• **TASK DIRECTIONS**: Find every line below that contains the word "agent" and copy it out.
----- DATA EXCERPTS
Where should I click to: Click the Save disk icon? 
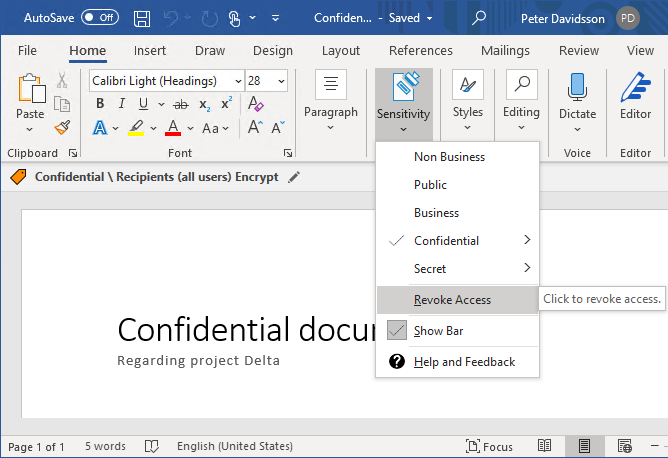142,18
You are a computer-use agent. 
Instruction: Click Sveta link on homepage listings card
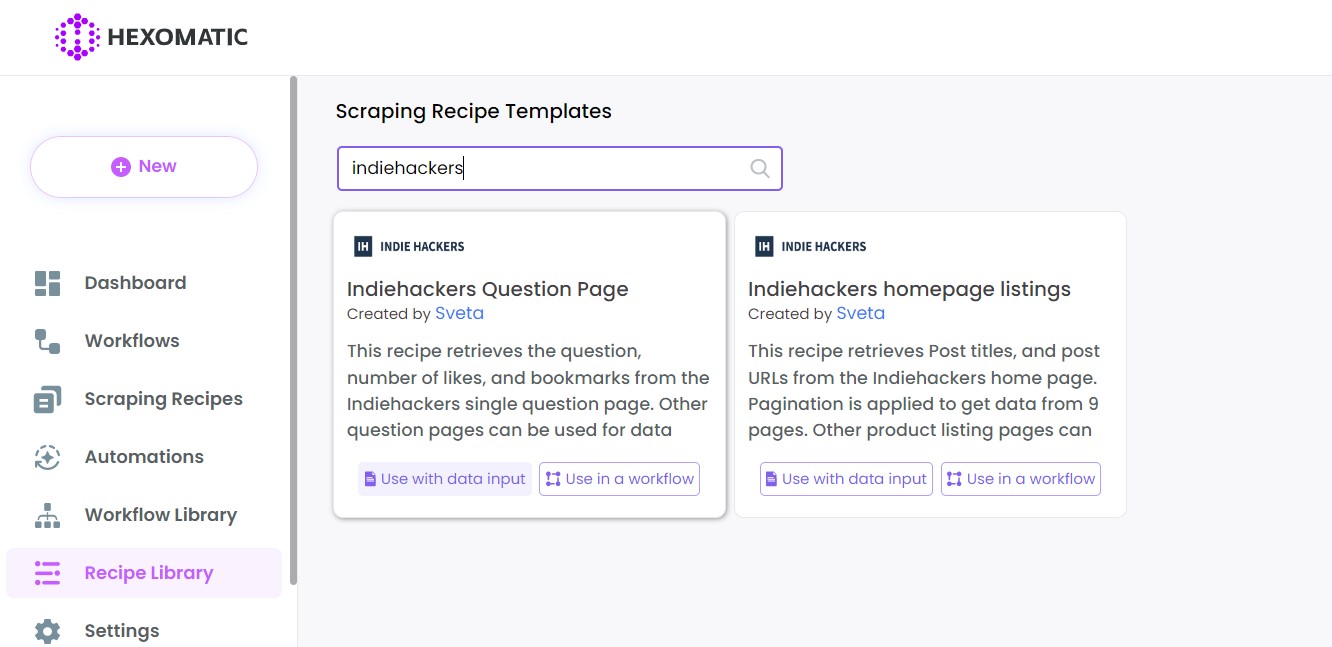pyautogui.click(x=861, y=313)
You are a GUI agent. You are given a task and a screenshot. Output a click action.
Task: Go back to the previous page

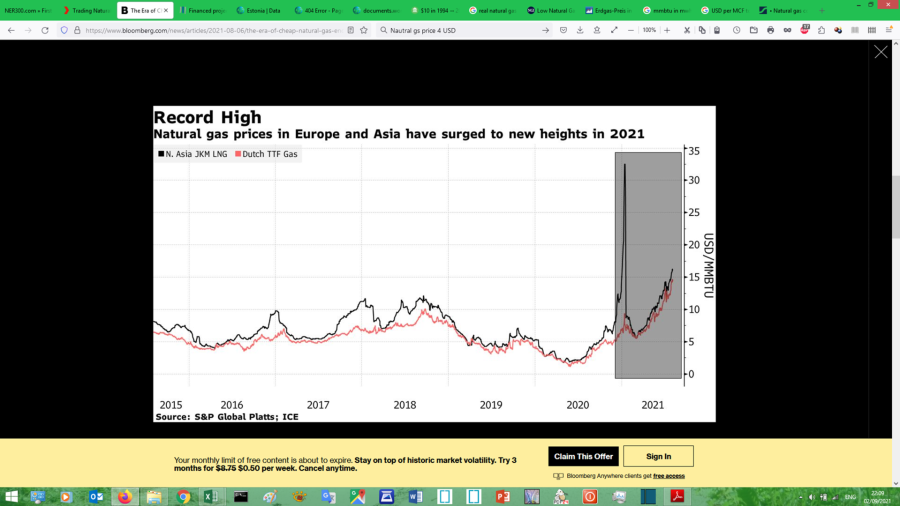pos(10,30)
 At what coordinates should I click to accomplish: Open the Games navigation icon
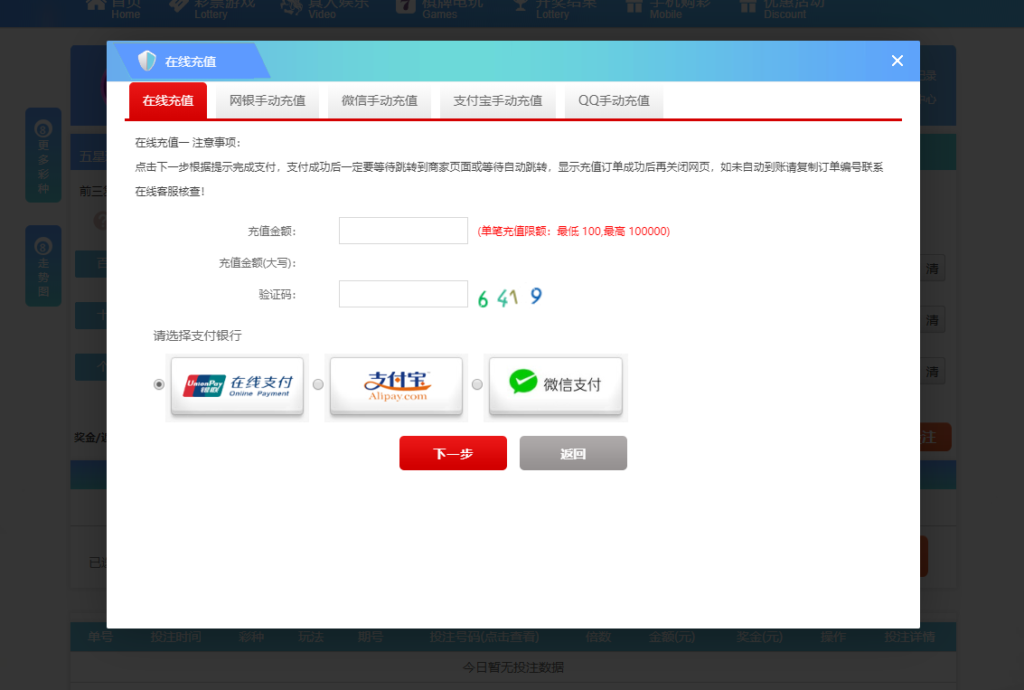(x=405, y=6)
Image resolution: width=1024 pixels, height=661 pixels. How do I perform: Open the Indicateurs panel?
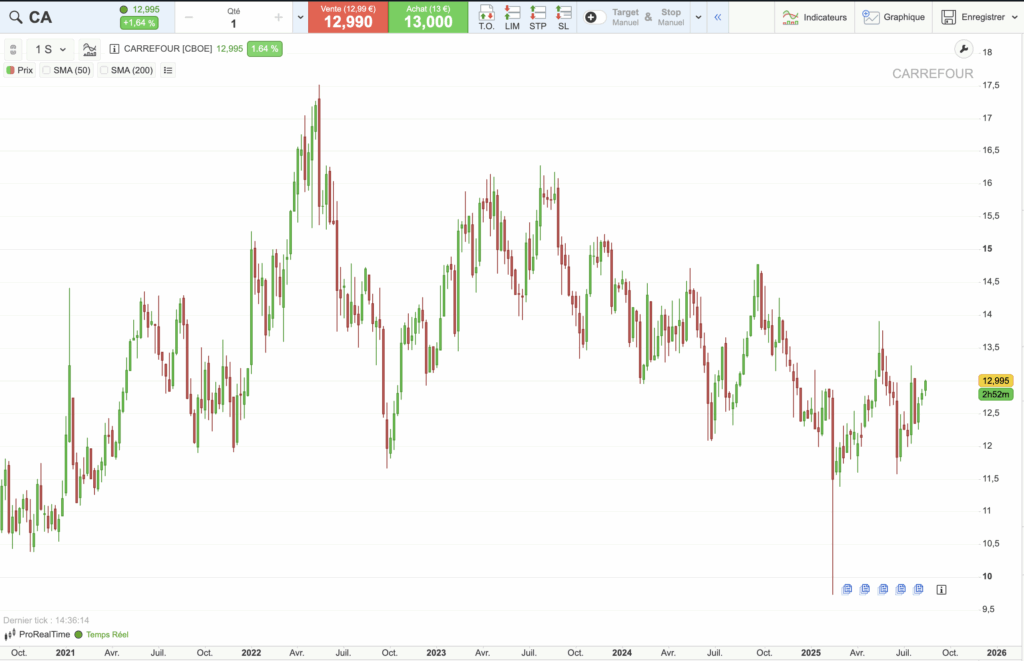[814, 17]
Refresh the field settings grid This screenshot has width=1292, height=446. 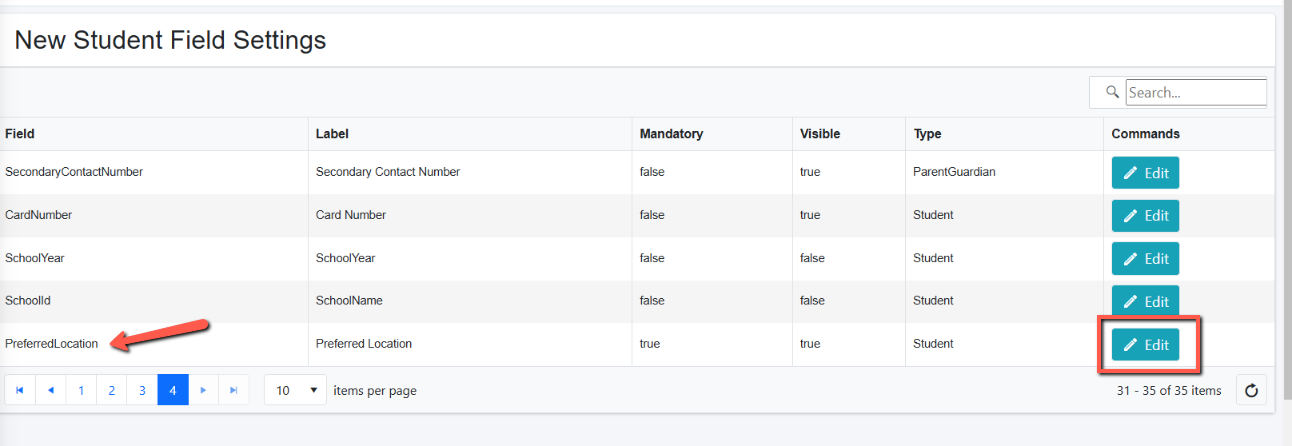pos(1251,391)
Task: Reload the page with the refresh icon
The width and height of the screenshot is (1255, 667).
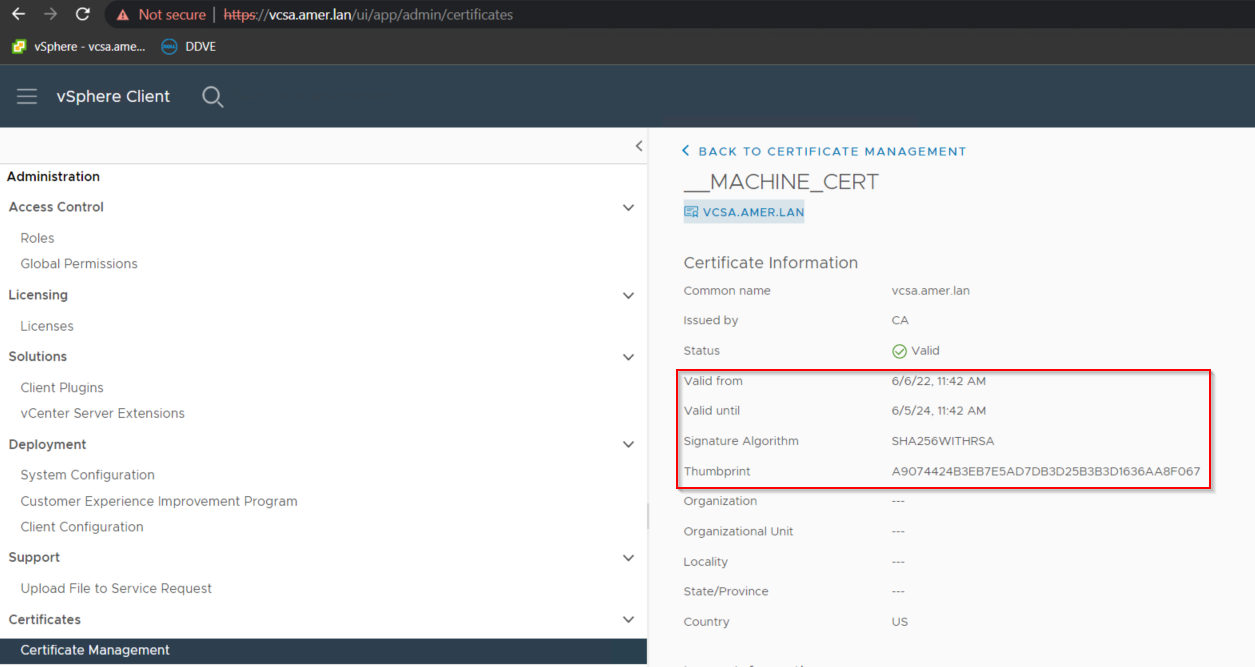Action: pos(82,14)
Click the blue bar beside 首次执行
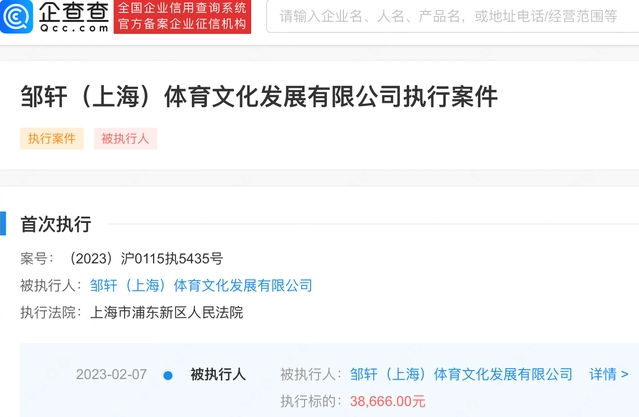This screenshot has height=417, width=639. (x=3, y=223)
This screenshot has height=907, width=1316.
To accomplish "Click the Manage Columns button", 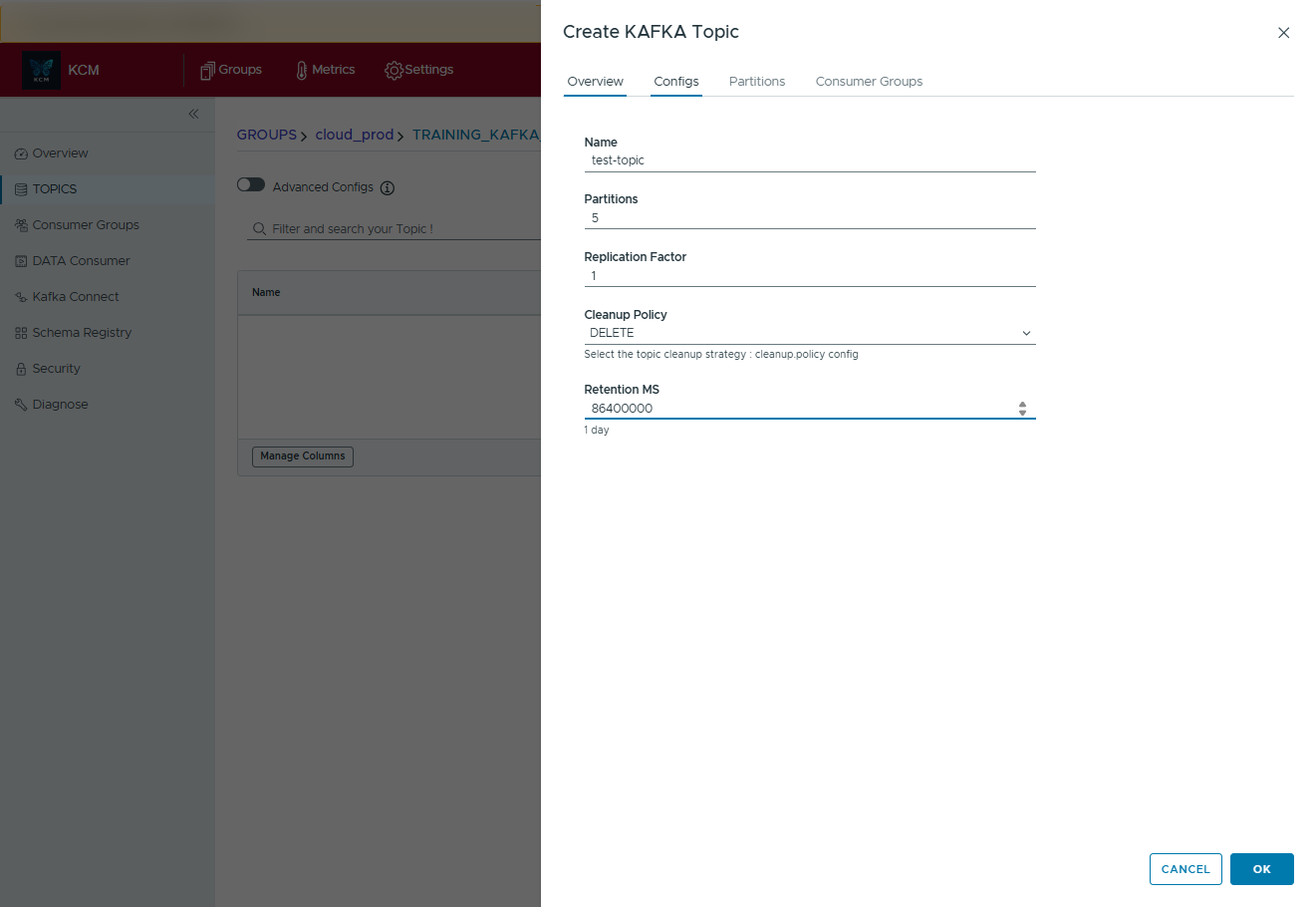I will [x=303, y=456].
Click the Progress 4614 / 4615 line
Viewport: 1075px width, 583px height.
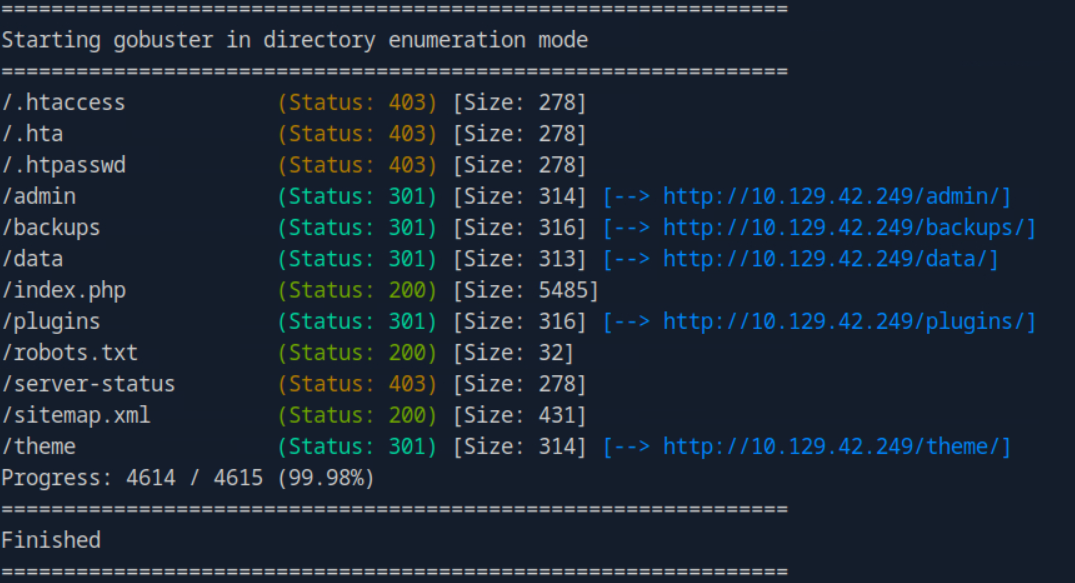pos(188,478)
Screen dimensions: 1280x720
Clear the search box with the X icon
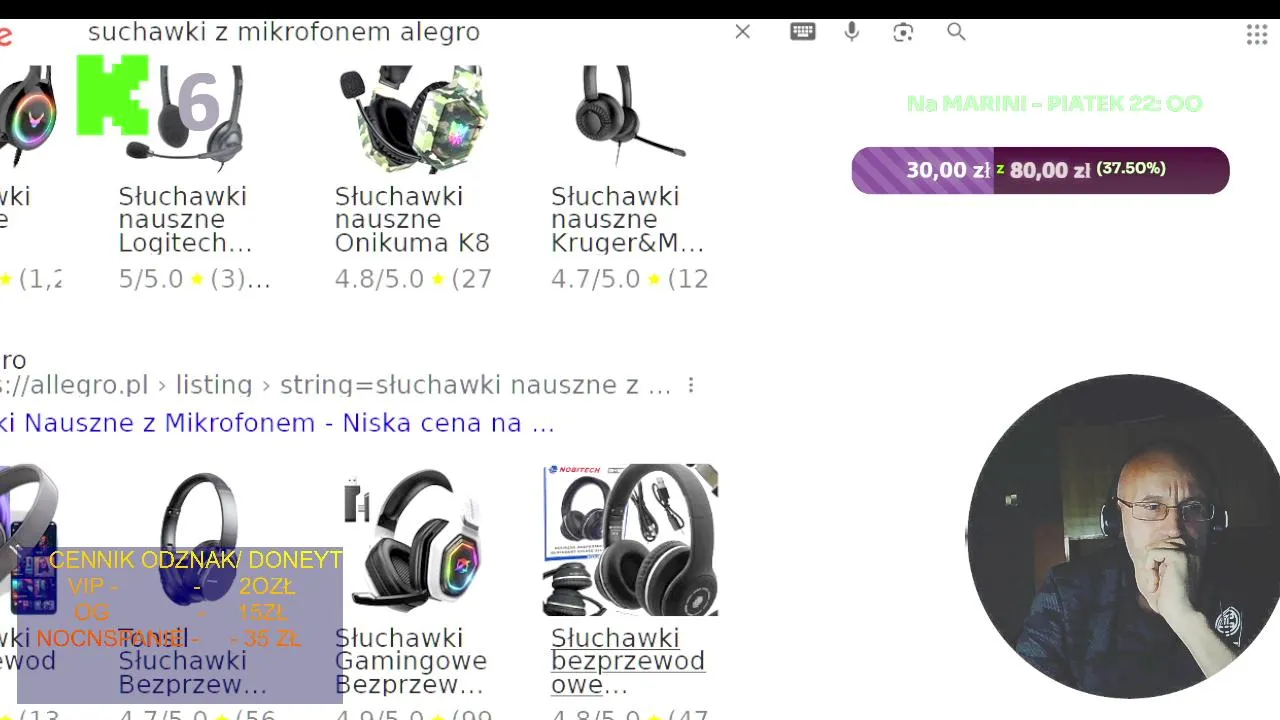(742, 32)
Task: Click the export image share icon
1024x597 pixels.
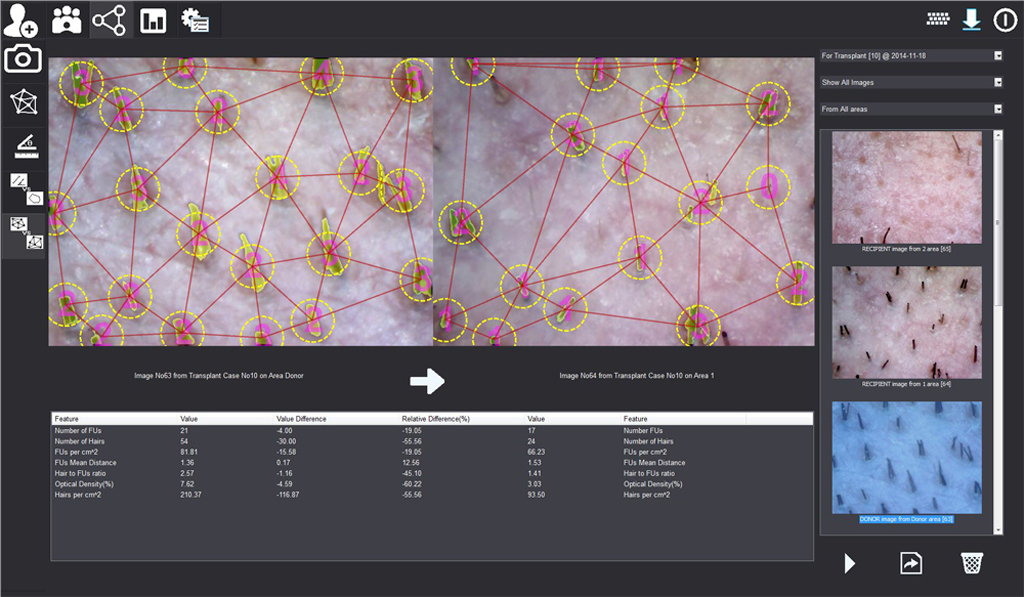Action: click(x=910, y=564)
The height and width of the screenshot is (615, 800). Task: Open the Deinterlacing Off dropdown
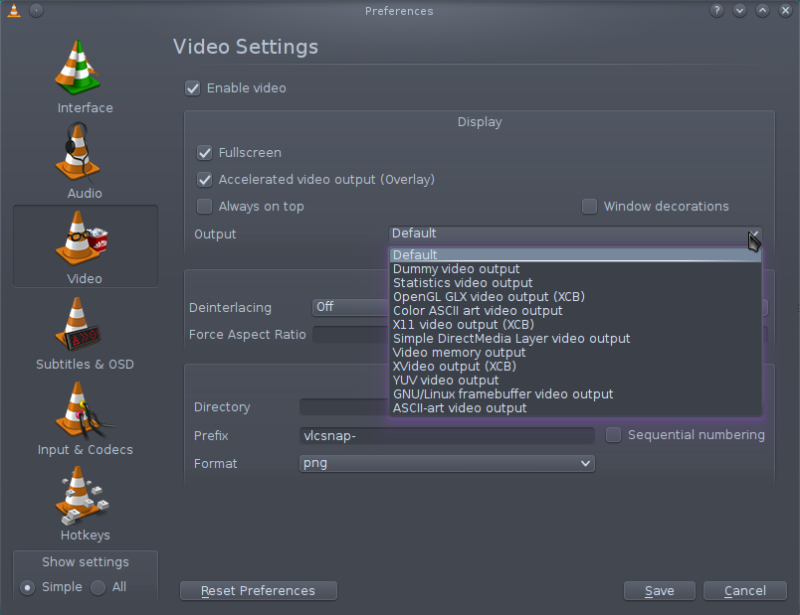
----------
• **RESULT**:
You are a computer-use agent. 
You are a GUI agent. You are given a task and a screenshot. Output a click action.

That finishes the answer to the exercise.